E-mails chatos, e com erros, o que é pior! (não, a chatice ainda é pior)

"Marketing" é uma palavra que me arrepia. Não sei bem o motivo, mas acredito que tenha alguma relação com minha aversão ao consumismo moderno. Fato que é dois termos sempre seguem essa palavrinha que não encontra par no idioma nacional. Quando "Marketing" vier acompanhado de "pessoal" ou de "atingir", sugiro que você corra. No primeiro caso, por se tratar de um engodo ou, na melhor das hipóteses, de uma falha conceitual. "Marketing" é essencialmente troca. Ora, que diabos é trocado quando se faz propaganda de sí mesmo? Então, "Marketing pessoal" não existe. É "autopropaganda" mesmo, no duro, e ponto. No segundo caso, trata-se de uma expressão, digamos, er, ditatorial e autoritária, contrária ao conceito de estratégia em Marketing, muito mais próxima a "alcançar" o pobre consumidor, e não atingi-lo, como se se tratasse de enfiar goela abaixo o que ninguém quer ou precisa.
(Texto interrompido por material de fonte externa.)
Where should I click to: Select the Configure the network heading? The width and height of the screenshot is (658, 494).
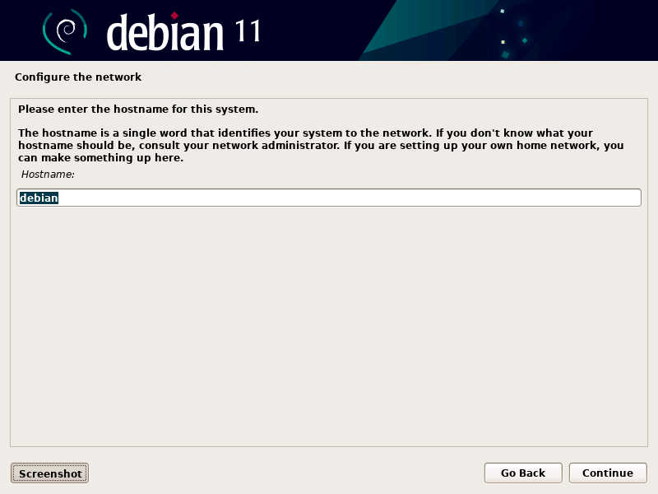(78, 77)
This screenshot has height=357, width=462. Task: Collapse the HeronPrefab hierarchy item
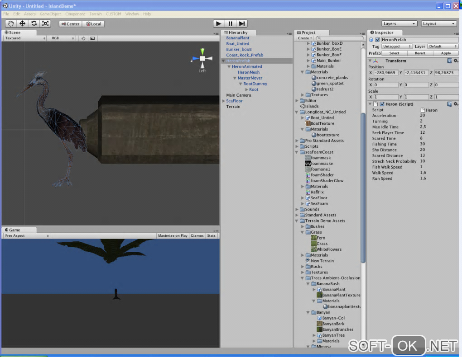coord(223,61)
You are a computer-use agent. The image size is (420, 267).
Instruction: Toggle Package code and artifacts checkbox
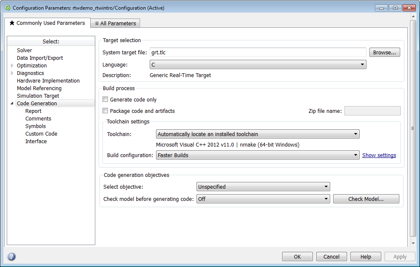(x=105, y=111)
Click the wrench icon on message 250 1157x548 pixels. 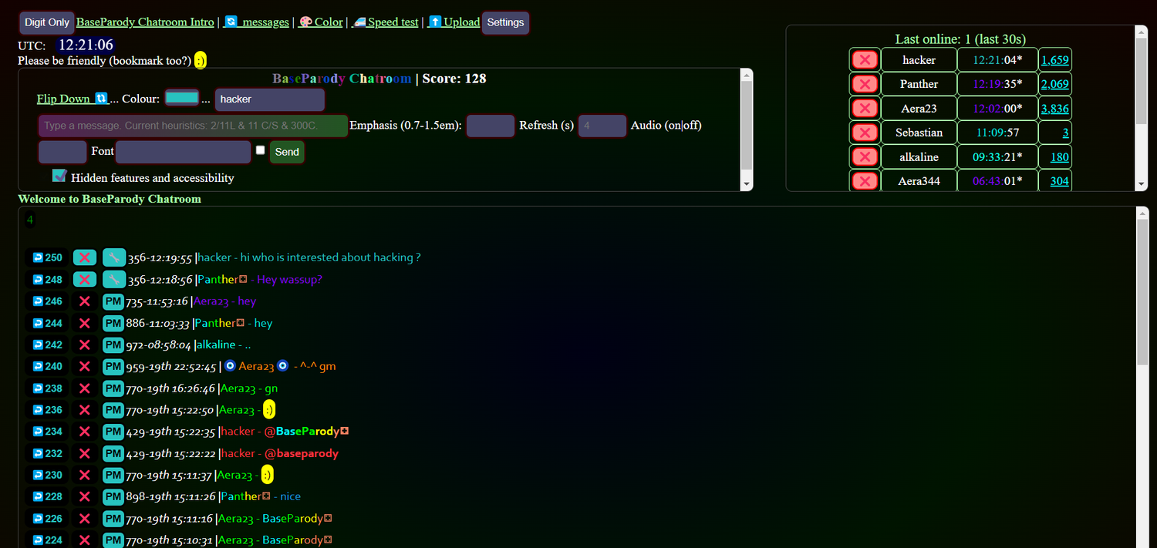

Portanto caros estrategistas de marketing viral, parem de me enviar e-mails conceitualmente errados. Não adianta, não vou comprar nada de vocês mesmo!! A vocês, caros leitores: não engulam o que não precisam. Principalmente erros conceituais que se propagam até que sejam incorporados e naturalizados em contextos diversos.